● TEXTO APORTADO
----------------
Una bala del calibre .30-06 de 180 grains tarda 0.06077 segundos en alcanzar un jabalí situado a 50 m. Durante ese tiempo todo sigue igual: Sigo respirando, mi corazón está latiendo, incluso la tierra continúa girando, solo que una masa de plomo se dirige certera al cráneo de mi presa. Y así, tras el estruendo y ese periodo ínfimo de tiempo que pareció un siglo, cayó sobre su propia y velada sombra por las nubes de la tormenta seca, un gran jabalí. Sin sufrir, pasó de estar a no estar, limpiamente. Erró su trayectoria nocturna.

Me acerqué a tan bello animal, donde la sangre que brotaba por un orificio en la base del hocico, escribía un epitafio sobre la tierra del olivar. No gané una batalla, no es una lucha. Es caza. Tan antigua como el hombre. Es la inclusión del depredador principal en el ecosistema, el que tiene la capacidad y el deber de regular consciente y éticamente.

No era un jabalí gigantesco, pero sí era grande, noventa y siete kilogramos de perfecta fisionomía animal de capa cana y castaña. No era el mejor ni el peor trofeo, no era el más astuto ni el más torpe, pero para mí, fue excepcional. Por todo, por las emociones previas, la ilusión, la noche, la luz, la tormenta, la eternidad del disparo y porque algo es especial si nosotros queremos hacerlo así. Por el enamoramiento, sí. Porque si estás a 180 latidos por minuto, tienes la boca seca, sudor frío, impaciencia y temblores, o estás enamorado o estás cazando. Y para nosotros, sinceramente, es prácticamente lo mismo.
----------------
● EXTRACTOS DE DATOS

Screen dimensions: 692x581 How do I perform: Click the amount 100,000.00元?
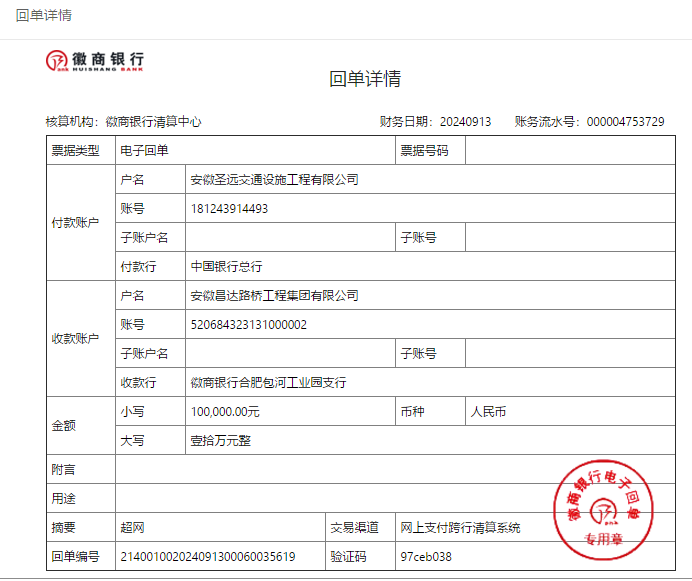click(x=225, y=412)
----------------
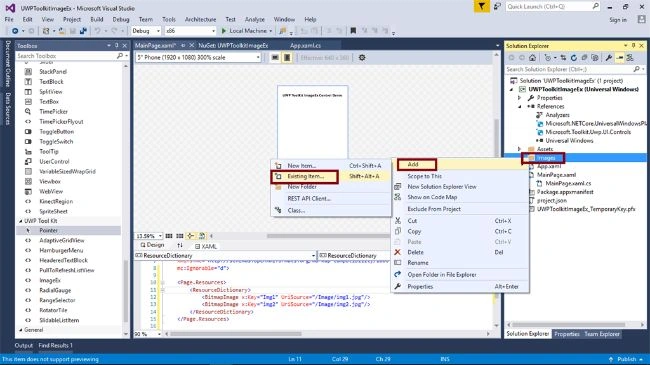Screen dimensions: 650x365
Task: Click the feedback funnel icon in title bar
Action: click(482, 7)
----------------
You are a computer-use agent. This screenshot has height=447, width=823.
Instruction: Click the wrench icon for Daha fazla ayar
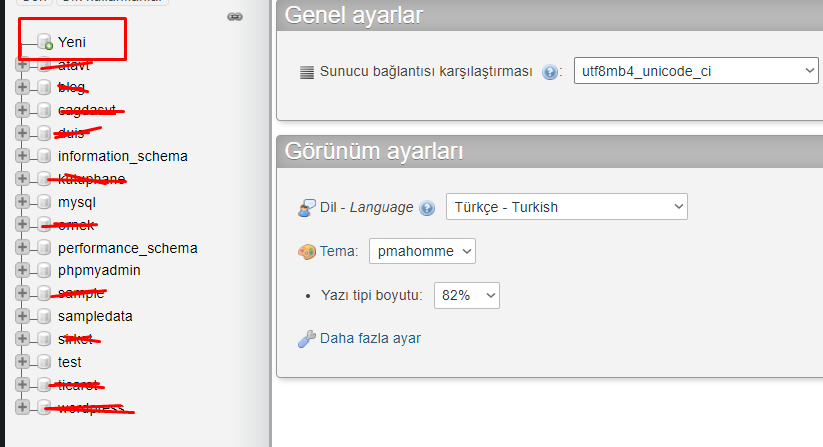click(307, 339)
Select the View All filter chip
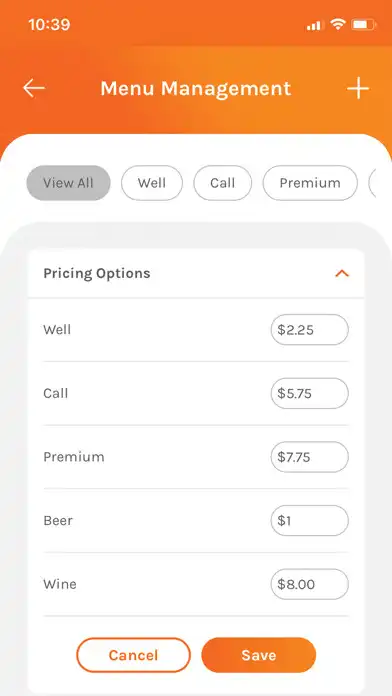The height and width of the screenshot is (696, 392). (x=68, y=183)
----------------
● TAREAS PENDIENTES
a – Actualiza el pasaje del relato de caza que empieza con "Me acerqué a" y sigue hasta "consciente y éticamente.", cambiando "olivar" por "encinar".
b – Responde estas preguntas sobre el relato de caza:
(i) ¿Cuántos segundos tarda la bala en alcanzar al jabalí?
(ii) ¿Por dónde brotaba la sangre del animal?
(iii) ¿Cuánto pesaba el jabalí?
No hace falta consultar las líneas para nada de lo que aquí se pide.

● RESPUESTAS
a –
Me acerqué a tan bello animal, donde la sangre que brotaba por un orificio en la base del hocico, escribía un epitafio sobre la tierra del encinar. No gané una batalla, no es una lucha. Es caza. Tan antigua como el hombre. Es la inclusión del depredador principal en el ecosistema, el que tiene la capacidad y el deber de regular consciente y éticamente.

b –
(i) 0.06077 segundos.
(ii) Por un orificio en la base del hocico.
(iii) Noventa y siete kilogramos.